自尊心の強い女たちの視線が、激しく勝子に突き刺さっている。

「小夜子さん。痛いのよ、視線が。皆さんの視線が、あたしに『場違いだ!』って言ってるの」

「大丈夫、勝子さん。殿方を見なさい。皆さんあなたに見とれてるわよ。
ほら、直視はしないけれども、チラリチラリと勝子さんを見ているじゃない。

女王様然としなさいって。
女たちの嫉妬の視線なんか無視して、跳ね返しなさい。

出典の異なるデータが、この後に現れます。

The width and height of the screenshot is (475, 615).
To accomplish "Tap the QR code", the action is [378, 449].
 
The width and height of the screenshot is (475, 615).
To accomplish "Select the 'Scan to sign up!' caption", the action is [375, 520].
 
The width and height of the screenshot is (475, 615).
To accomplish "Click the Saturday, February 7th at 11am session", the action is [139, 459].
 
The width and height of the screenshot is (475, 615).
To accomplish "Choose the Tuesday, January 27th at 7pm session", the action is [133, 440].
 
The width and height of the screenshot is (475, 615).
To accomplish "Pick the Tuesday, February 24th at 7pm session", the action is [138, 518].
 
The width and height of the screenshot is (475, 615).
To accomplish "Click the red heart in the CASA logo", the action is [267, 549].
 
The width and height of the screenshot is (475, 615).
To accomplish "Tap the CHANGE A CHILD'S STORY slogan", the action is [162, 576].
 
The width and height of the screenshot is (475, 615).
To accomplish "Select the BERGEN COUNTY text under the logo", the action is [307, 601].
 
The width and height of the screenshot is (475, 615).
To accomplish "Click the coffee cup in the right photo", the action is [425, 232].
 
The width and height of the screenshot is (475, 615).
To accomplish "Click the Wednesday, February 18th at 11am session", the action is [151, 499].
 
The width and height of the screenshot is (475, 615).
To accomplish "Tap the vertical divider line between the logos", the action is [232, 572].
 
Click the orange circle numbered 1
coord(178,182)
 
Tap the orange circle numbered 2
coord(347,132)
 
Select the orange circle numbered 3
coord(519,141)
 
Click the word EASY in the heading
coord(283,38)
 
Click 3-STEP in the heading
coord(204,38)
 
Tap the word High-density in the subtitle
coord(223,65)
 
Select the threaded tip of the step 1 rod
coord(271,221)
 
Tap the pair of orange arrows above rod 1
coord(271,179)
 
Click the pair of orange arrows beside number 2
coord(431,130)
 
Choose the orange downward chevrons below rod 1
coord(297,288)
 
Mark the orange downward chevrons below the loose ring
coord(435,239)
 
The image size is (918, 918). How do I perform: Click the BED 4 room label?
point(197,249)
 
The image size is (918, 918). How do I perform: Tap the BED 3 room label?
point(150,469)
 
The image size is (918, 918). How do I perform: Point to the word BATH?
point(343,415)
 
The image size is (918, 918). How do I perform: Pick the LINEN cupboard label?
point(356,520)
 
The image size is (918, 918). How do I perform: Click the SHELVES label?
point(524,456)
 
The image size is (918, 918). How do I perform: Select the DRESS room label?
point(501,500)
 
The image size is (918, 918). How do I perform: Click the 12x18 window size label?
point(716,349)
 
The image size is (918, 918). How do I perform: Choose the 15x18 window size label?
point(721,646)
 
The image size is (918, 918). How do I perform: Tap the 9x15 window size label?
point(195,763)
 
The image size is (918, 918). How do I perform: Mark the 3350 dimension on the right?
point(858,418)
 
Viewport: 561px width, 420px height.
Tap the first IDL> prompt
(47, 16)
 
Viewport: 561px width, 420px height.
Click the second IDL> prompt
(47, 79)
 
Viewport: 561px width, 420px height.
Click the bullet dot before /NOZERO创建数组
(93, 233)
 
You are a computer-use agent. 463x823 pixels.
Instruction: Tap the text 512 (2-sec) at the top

大丈夫、自身を持って」

ついこの間までの小夜子が、今の勝子だった。
突如現れた他所者に対し、排除の姿勢を取る女性たち。

男たちが諸手を上げて歓迎の姿勢を見せると、それはなお激しくなった。
しかし女王様然と振舞い続けることで、次第にその矛は収められた。

“女の価値はね、男にどれだけ貢がせられるかよ!”

胸を張って店内を闊歩する小夜子に対し、まだ二十歳そこそこの小娘であるにも関わらず、もう誰も鼻を鳴らす者はいない。